Here’s one true-life example. A Go Daddy customer was recently the victim of a phishing scheme/email compromise by a domain name hijacker. Through fraudulently-obtained information, the hijacker was able to access the customer’s account. The highjacker then moved 41 of the customer’s domain names to a new account and updated the registrant name, which initiated the 60-day lock. The highjacker also transferred 5 additional domain names to an offshore registrar without changing the registrant domain name. Thanks to the 60-day lock, the 41 domain names that were stolen and moved to another account did not leave Go Daddy, and were returned to the customer in short order. Weeks later, we are still waiting for the other 5 domain names to be returned.
Go Daddy advises its customers of the 60-day lock process right up front, prior to the customer making any change to the registrant name or organization field. When a customer attempts to update this information, conspicuous language is displayed, reminding the customer that the domain name may not be transferred for 60 days following the change. The customer must affirmatively check two boxes stating that he still wishes to make the change. The lock is triggered only in the event that the customer chooses to proceed. Should the customer not agree with the terms of the lock, there is an easy solution. He may simply transfer the name to another registrar, and THEN change the registrant name or organization. The vast majority of legitimate names changes and transfers are handled in this way.
Go Daddy’s practices with respect to the 60-day lock have been thoroughly examined by ICANN in relation to the ICANN Inter-Registrar Transfer Policy and the 2008 Advisory interpreting that Policy. The lock doesn’t implicate the Policy or Advisory in any way. Under the Policy, WHOIS updates are allowable at any time, and are not grounds for denying a transfer. The fields addressed by the 60-day lock,registrant name and organization, go beyond a simple WHOIS update. Instead, they act to essentially reassign the domain name registration to a new responsible party, the newly-named registrant.
The 60-day lock is just one of many measures Go Daddy has implemented to preserve the security and integrity of our customers’ domain names, and it is a big part of the reason we are so successful in doing so. Time and again, the 60-day lock has proven to be an effective tool in assisting us to thwart hijacking attempts and to recover hijacked domain names, and we have done so thousands of times already this year.
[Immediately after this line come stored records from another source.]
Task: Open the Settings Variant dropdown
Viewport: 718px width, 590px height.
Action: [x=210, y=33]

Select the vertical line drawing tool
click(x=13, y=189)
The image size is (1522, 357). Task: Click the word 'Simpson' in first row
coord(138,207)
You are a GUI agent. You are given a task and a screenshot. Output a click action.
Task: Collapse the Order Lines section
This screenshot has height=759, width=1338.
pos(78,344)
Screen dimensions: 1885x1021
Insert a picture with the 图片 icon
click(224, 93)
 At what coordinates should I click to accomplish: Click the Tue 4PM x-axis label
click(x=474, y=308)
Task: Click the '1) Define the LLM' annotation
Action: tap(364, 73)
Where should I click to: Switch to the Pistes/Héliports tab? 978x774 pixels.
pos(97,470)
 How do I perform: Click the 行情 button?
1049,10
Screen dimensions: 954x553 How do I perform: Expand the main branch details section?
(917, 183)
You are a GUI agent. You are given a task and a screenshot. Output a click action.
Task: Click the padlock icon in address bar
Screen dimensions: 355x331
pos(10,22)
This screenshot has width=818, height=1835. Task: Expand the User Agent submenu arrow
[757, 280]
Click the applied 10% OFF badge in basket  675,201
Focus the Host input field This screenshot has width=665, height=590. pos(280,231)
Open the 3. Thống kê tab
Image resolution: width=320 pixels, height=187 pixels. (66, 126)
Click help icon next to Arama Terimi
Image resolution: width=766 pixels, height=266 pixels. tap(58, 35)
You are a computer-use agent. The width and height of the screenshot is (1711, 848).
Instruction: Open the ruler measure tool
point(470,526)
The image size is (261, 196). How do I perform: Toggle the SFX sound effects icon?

No, fellow bloggers, the lock is not a devious ploy to keep domain names registered at Go Daddy. We have no interest in holding customers or domain names hostage. We prefer to rely on our low prices and industry-best service. Oh, and the world-class security practices that protect our customers from the threat of domain name hijacking.
We here at the Rudy Syndrome enthusiastically encourage Messrs Raymond, Perlow and/or Murphy to dispute the foregoing. But, inasmuch as it is purely based in fact, we doubt they will bother to submit a post.